Collected data entries

===

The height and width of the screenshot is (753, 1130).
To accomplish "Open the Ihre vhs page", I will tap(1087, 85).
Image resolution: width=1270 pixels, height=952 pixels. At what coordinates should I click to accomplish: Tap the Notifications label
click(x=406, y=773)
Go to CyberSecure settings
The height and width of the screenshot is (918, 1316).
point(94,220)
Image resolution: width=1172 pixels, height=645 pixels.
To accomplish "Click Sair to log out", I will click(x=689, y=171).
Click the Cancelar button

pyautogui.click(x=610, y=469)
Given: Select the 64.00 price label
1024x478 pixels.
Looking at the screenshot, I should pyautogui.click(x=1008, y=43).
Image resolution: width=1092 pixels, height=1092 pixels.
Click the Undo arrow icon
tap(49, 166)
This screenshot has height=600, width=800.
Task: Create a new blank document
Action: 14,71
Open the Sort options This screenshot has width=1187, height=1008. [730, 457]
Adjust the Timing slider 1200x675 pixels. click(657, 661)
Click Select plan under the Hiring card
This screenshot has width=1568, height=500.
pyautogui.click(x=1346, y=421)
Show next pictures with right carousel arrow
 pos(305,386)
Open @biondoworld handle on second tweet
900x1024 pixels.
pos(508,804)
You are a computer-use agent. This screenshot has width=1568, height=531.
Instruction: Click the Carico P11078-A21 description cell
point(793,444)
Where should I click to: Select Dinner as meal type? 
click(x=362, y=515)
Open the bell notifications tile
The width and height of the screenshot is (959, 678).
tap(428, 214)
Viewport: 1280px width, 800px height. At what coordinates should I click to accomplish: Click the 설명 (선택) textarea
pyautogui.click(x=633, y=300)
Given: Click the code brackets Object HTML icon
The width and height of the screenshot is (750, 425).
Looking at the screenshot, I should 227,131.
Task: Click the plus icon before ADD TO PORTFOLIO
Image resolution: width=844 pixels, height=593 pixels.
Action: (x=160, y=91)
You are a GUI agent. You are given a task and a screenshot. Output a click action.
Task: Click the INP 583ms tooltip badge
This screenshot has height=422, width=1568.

===

• _WHAT YOU HAVE TO DO_
Could every record be printed again exactly as it reads?

• _ANSWER SPACE_
The height and width of the screenshot is (753, 1130).
To accomplish "Open the Ihre vhs page", I will tap(1087, 85).
Image resolution: width=1270 pixels, height=952 pixels. At what coordinates should I click to accomplish: Tap the Notifications label
click(x=406, y=773)
Go to CyberSecure settings
The height and width of the screenshot is (918, 1316).
point(94,220)
Image resolution: width=1172 pixels, height=645 pixels.
To accomplish "Click Sair to log out", I will click(x=689, y=171).
Click the Cancelar button

pyautogui.click(x=610, y=469)
Given: Select the 64.00 price label
1024x478 pixels.
Looking at the screenshot, I should pyautogui.click(x=1008, y=43).
Image resolution: width=1092 pixels, height=1092 pixels.
Click the Undo arrow icon
tap(49, 166)
This screenshot has height=600, width=800.
Task: Create a new blank document
Action: 14,71
Open the Sort options This screenshot has width=1187, height=1008. [730, 457]
Adjust the Timing slider 1200x675 pixels. click(657, 661)
Click Select plan under the Hiring card
This screenshot has width=1568, height=500.
pyautogui.click(x=1346, y=421)
Show next pictures with right carousel arrow
 pos(305,386)
Open @biondoworld handle on second tweet
900x1024 pixels.
pos(508,804)
You are a computer-use agent. This screenshot has width=1568, height=531.
Instruction: Click the Carico P11078-A21 description cell
point(793,444)
Where should I click to: Select Dinner as meal type? 
click(x=362, y=515)
Open the bell notifications tile
The width and height of the screenshot is (959, 678).
tap(428, 214)
Viewport: 1280px width, 800px height. At what coordinates should I click to accomplish: Click the 설명 (선택) textarea
pyautogui.click(x=633, y=300)
Given: Click the code brackets Object HTML icon
The width and height of the screenshot is (750, 425).
Looking at the screenshot, I should 227,131.
Task: Click the plus icon before ADD TO PORTFOLIO
Image resolution: width=844 pixels, height=593 pixels.
Action: (x=160, y=91)
You are a GUI agent. You are given a task and a screenshot. Output a click action.
Task: Click the INP 583ms tooltip badge
This screenshot has height=422, width=1568.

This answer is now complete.